Problem | Can you recast everything from the start of the items down to the line containing "This screenshot has" as a Markdown table with the columns Row and Line text, numbering each row and leaving out blank lines?
****
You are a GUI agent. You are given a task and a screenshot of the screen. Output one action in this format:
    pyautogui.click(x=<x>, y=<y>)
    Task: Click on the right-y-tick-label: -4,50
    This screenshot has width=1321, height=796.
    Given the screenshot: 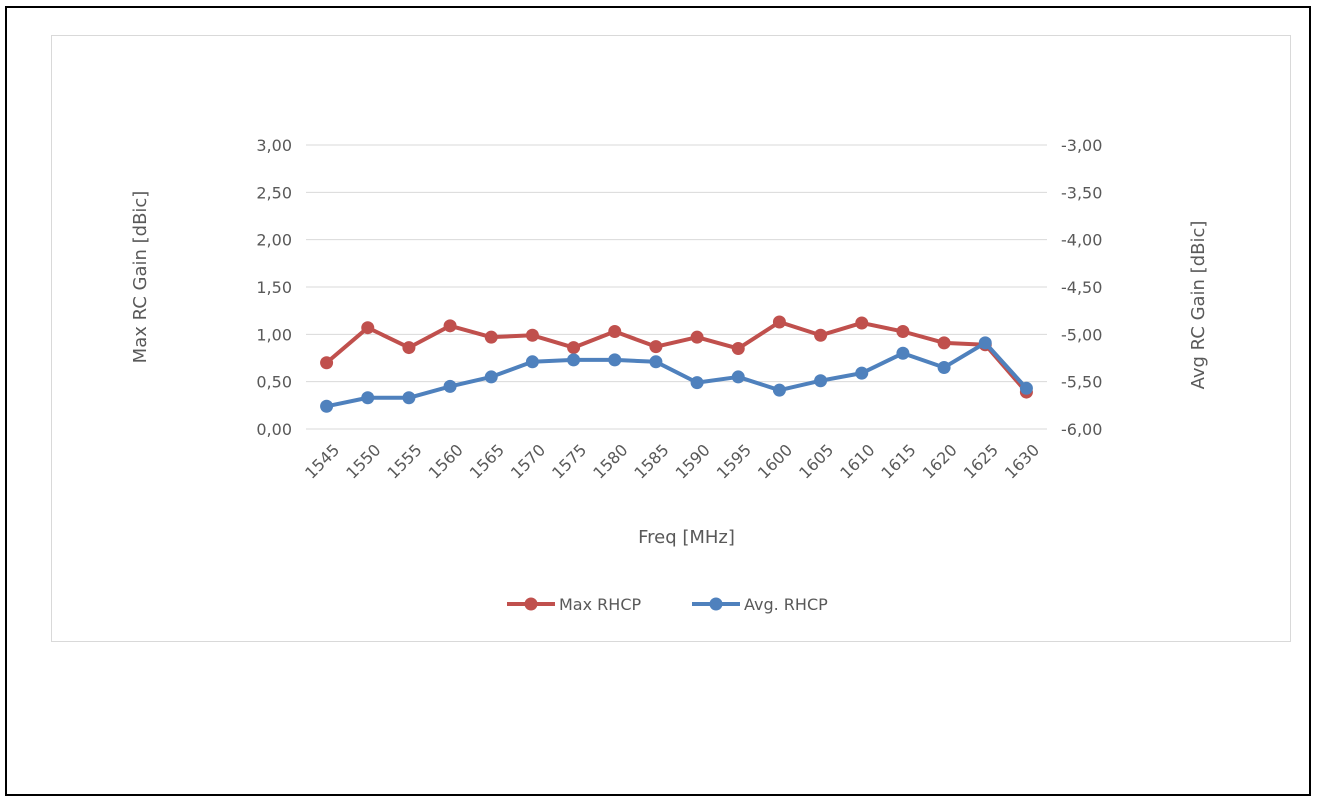 What is the action you would take?
    pyautogui.click(x=1082, y=288)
****
Result of the exercise |
| Row | Line text |
|---|---|
| 1 | You are a GUI agent. You are given a task and a screenshot of the screen. Output one action in this format: |
| 2 |     pyautogui.click(x=<x>, y=<y>) |
| 3 |     Task: Click on the right-y-tick-label: -4,50 |
| 4 |     This screenshot has width=1321, height=796. |